Copy the listing word for word, beginning with the line that contains "Screen dimensions: 472x266" and continuing through the line that contains "Select the Renews".

Material for this task
· · ·
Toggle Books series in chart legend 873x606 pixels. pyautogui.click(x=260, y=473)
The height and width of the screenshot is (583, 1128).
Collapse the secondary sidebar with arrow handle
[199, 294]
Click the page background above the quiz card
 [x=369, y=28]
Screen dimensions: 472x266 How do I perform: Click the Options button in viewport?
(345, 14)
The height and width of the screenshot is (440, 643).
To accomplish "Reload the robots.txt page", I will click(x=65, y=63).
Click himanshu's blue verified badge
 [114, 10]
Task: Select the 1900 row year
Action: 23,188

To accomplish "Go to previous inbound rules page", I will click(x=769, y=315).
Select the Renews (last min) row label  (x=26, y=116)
· · ·
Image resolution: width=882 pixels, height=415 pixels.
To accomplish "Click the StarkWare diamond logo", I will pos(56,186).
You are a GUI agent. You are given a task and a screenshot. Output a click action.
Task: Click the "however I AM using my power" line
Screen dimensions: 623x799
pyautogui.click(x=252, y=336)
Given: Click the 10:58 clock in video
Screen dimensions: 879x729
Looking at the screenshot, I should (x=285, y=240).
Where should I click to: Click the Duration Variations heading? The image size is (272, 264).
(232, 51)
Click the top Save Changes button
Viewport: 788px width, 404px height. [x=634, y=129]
· · ·
Solution for this problem
Screen dimensions: 472x266 How do I perform: Click the Options button in viewport?
(345, 14)
The height and width of the screenshot is (440, 643).
To accomplish "Reload the robots.txt page", I will click(x=65, y=63).
Click himanshu's blue verified badge
 [114, 10]
Task: Select the 1900 row year
Action: 23,188

To accomplish "Go to previous inbound rules page", I will click(x=769, y=315).
Select the Renews (last min) row label  (x=26, y=116)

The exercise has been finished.